In a message to staff and franchisees, Chris Kempczinski, the chief executive of McDonald’s, said the situation was “extraordinarily challenging for a global brand like ours”, which he said worked with hundreds of local suppliers and partners producing its food. “We understand the impact this will have on our Russian colleagues and partners,” he said.
“The conflict in Ukraine and the humanitarian crisis in Europe has caused unspeakable suffering to innocent people. As a system, we join the world in condemning aggression and violence and praying for peace,” Kempckinski added.
The boycott was followed by Starbucks (SBUX:NASDAQ) which said it is suspending all business activity in Russia, including shipment of its products and cafes run by a licensee. The company said that Kuwait-based Alshaya Group, which operates at least 100 Starbucks cafes, would still support its nearly 2,000 staff in Russia “who depend on Starbucks for their livelihood”.
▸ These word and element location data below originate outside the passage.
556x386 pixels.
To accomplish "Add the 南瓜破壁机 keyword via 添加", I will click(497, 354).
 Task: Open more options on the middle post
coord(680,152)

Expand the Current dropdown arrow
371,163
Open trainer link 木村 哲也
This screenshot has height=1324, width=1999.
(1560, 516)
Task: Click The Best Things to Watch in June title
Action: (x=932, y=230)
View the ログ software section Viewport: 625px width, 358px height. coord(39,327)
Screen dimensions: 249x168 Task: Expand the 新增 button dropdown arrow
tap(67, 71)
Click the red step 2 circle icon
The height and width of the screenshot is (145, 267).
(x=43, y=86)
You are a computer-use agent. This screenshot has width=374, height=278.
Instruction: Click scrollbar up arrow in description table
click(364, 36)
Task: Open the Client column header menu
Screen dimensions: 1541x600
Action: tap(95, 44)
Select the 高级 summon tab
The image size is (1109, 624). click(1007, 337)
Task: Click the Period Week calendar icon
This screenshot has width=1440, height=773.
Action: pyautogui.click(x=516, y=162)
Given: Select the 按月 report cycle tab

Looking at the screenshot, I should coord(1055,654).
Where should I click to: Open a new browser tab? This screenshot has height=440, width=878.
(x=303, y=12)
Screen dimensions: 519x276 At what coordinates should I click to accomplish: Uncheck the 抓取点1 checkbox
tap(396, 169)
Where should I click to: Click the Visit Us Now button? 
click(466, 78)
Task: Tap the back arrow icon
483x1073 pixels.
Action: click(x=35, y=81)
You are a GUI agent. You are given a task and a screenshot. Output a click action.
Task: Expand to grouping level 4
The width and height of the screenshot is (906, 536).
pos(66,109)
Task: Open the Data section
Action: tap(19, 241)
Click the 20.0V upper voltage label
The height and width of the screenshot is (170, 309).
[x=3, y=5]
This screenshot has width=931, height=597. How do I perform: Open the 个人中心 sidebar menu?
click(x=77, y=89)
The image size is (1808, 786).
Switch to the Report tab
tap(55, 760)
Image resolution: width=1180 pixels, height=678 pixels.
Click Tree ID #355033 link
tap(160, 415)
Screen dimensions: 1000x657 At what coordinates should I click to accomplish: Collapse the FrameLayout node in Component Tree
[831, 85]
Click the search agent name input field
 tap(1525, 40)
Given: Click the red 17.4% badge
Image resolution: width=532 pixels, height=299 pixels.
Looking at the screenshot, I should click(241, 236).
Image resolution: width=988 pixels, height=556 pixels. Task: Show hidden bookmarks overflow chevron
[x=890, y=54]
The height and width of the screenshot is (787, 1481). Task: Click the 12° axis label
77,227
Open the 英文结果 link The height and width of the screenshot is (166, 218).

Late on Tuesday, PepsiCo (PEP:NASDAQ) towing the same line, said it was suspending all advertising in Russia and stopping the sale of its drinks brands, after a similar announcement by its rival Coca-Cola. The company said it would support its “20,000 Russian associates and the 40,000 Russian agricultural workers in our supply chain”. PepsiCo also stated that it would continue to sell daily essentials, such as milk and other dairy offerings, baby formula and baby food, in Russia.
In recent days, calls to boycott McDonald’s, Starbucks and other chains still operating in Russia have grown on social media. Ukraine’s foreign minister, Dmytro Kuleba, in a recent interview stated that “all western companies must withdraw from Russia” on humanitarian grounds. “We were upset to hear companies like Coca-Cola and McDonald’s remain in Russia and continue providing their products,” he said.
Albeit, the suspension of operations in Russia has not been unanimous, as some food companies still operate there. Yum! Brands Inc. (YUM:NYSE) announced the suspension of all investment and restaurant development in Russia, and the temporary closure of its 70 KFC locations. However, the company stated that it was signing an agreement with its Pizza Hut franchisee to halt business at its 50 locations. The company has around 1,000 KFC restaurants in Russia, nearly all of which are operated by independent owners under license or franchise agreements and will continue to operate.
In the same vein, A Restaurant Brands International Inc. (QSR:NYSE) spokeswoman said the company’s more than 800 Burger King restaurants remain open in Russia, as they are stand-alone businesses owned and operated by local franchisees. “We have longstanding legal agreements that are not easily changeable in the foreseeable future,” she said.
Analysts expect that the shutdown of operations in Russia could have an impact on their earnings. though its impact has been downplayed especially when compared to other sectors such as financials and airlines who have been severely hit by the crises in Ukraine.
Russia and Ukraine accounted for about 9% of McDonald’s revenue last year, given the high percentage of company-owned restaurants in those markets. Both countries accounted for 2% of overall sales, and less than 3% of the company’s operating income.
Investors digested the news from the food companies with mixed reactions which some would consider to be ironic. While Yum! Brands and Restaurant Brands both finished 1.7% higher, PepsiCo, MacDonald’s and Coca-Cola finished the day in negative territory. Pepsi lost 2.8%, while Coca-cola lost 3.8%. The impact on Macdonald’s AND Starbucks was less severe as both companies’ shares slipped by a paltry 0.69% and 0.54% respectively.